To me, this sounds like packets are getting erroneous trapped from the Switch to the CPU-port. Normally LAN2LAN packets should not at all be seen by the CPU, and be treated entirely inside the Switch-Block of the IC. That happens at wirespeed.

You could check, if the RX/TX stats of the CPU-Port rise while you transfer LAN2LAN. They shouldn't. If they do, then packets are getting trapped to the CPU-port, and the Main CPU then does the bridging, and not the Switch-Block.

EDIT: Via SSH: ifconfig -a | grep -E '(Link |RX by)', or LUCI, as you found.

Specimen · February 11, 2025, 5:56pm

Thanks, can you guide me on how to check that, not finding that in Luci, so it's probably via CLI? Or is it eth0?

Edit:
Transfer was between lan 1 and 2, and eth0 is showing in and out.

psherman · February 11, 2025, 6:45pm

@SC_VT and @Specimen -- can we see your configs to make sure there isn't a problem there?
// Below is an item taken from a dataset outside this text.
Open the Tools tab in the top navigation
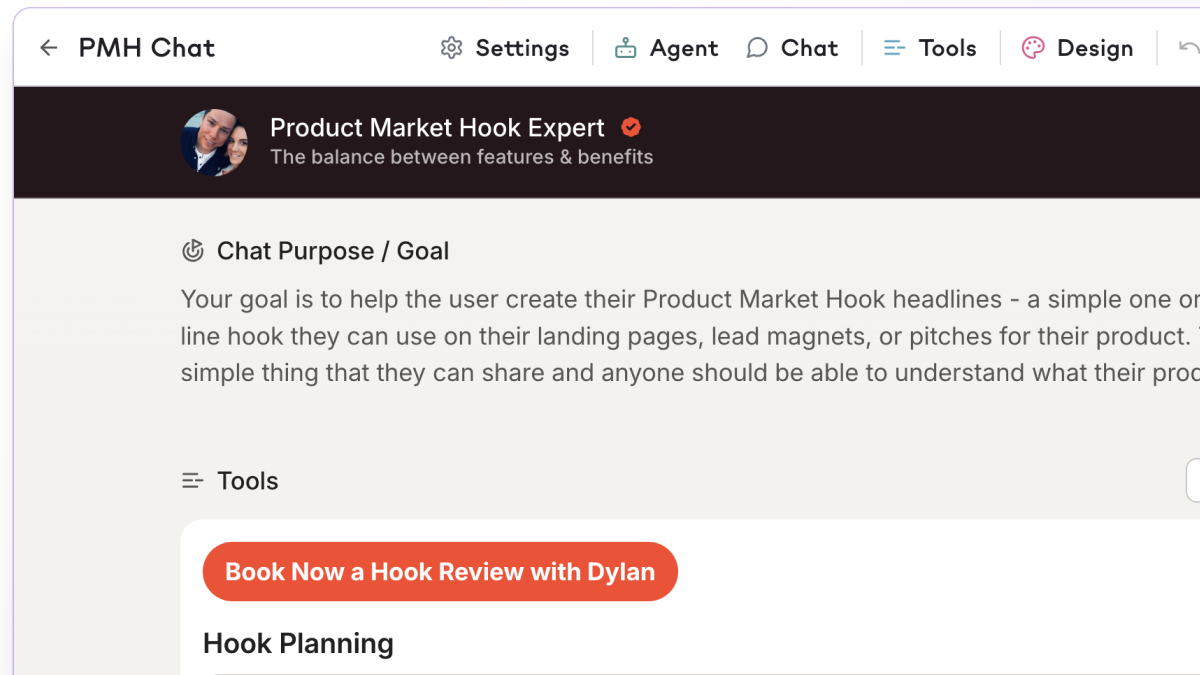[x=947, y=48]
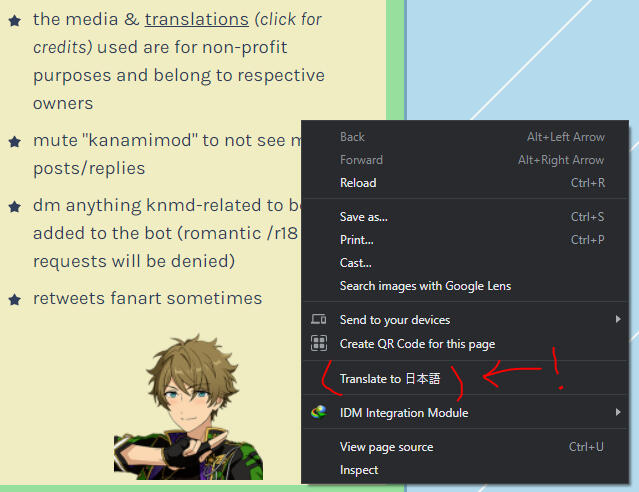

If there is an error in the way the network config is setup, it's possible that it could result in this unexpected behavior.

Please connect to your OpenWrt device using ssh and copy the output of the following commands and post it here using the "Preformatted text </> " button:

Remember to redact passwords, MAC addresses and any public IP addresses you may have:

ubus call system board
cat /etc/config/network

stragies · February 11, 2025, 6:47pm

There was an issue with the "special" VLANs 0 and 1, and trapping recently on some other targets/platforms. You could, as an additional datapoint:

set up 2 LAN ports as e.g. VLAN 7 untagged primary PVID
Don't extend this VLAN to the CPU (unselect 'Local') -> VLAN only exists within Switch-Block
Give 2 computers connected to these VLANed ports static IPs (from a different subnet than your main)
run iperf again

With this setup, packets from/to these VLANed ports should NEVER reach the CPU-Port. If my suspicion holds, the test at the end should show wirespeed 1GB transfers. And then we go from there.

badulesia · February 11, 2025, 7:03pm

Latest time I tested, I simply used the default settings. I'll make further tests ASAP.

Specimen · February 11, 2025, 10:08pm

Thanks! Here you go:

root@******:~# ubus call system board
{
        "kernel": "6.6.73",
        "hostname": "******",
        "system": "ARMv7 Processor rev 5 (v7l)",
        "model": "Linksys MR8300 (Dallas)",
        "board_name": "linksys,mr8300",
        "rootfs_type": "squashfs",
        "release": {
                "distribution": "OpenWrt",
                "version": "24.10.0",
                "revision": "r28427-6df0e3d02a",
                "target": "ipq40xx/generic",
                "description": "OpenWrt 24.10.0 r28427-6df0e3d02a",
                "builddate": "1738624177"
        }
}
root@******:~# cat /etc/config/network

config interface 'loopback'
        option device 'lo'
        option proto 'static'
        option ipaddr '127.0.0.1'
        option netmask '255.0.0.0'

config globals 'globals'
        option ula_prefix 'fd...'
        option packet_steering '1'

config device
        option name 'br-lan'
        option type 'bridge'
        list ports 'lan1'
        list ports 'lan2'
        list ports 'lan3'
        list ports 'lan4'
        option stp '1'

config device
        option name 'lan1'
        option macaddr '**:**:**:**:**:**'

config device
        option name 'lan2'
        option macaddr '**:**:**:**:**:**'

config device
        option name 'lan3'
        option macaddr '**:**:**:**:**:**'

config device
        option name 'lan4'
        option macaddr '**:**:**:**:**:**'

config interface 'lan'
        option device 'br-lan'
        option proto 'static'
        option ipaddr '192.168.2.1'
        option netmask '255.255.255.0'
        option ip6assign '60'

config device
        option name 'wan'
        option macaddr ''**:**:**:**:**:*2'

config interface 'wan'
        option device 'wan'
        option proto 'dhcp'
        option peerdns '0'
        option metric '10'

config interface 'wan6'
        option device 'wan'
        option proto 'dhcpv6'
        option reqaddress 'try'
        option reqprefix 'auto'
        option peerdns '0'

config interface 'wwan'
        option proto 'dhcp'
        option peerdns '0'
        option metric '20'

psherman · February 11, 2025, 10:14pm

Specimen:

config device
        option name 'br-lan'
        option type 'bridge'
        list ports 'lan1'
        list ports 'lan2'
        list ports 'lan3'
        list ports 'lan4'
        option stp '1'

What happens if you remove stp from here? (restart and test again)

Specimen · February 11, 2025, 10:34pm

Yeah, exactly the same, 1 minute load has been 1.5 in the last attemps. Sorry I can't test anymore, I don't have time this week.
EDIT: I'll just Boot into the old partition an use the last version (1 minute load ~0.27)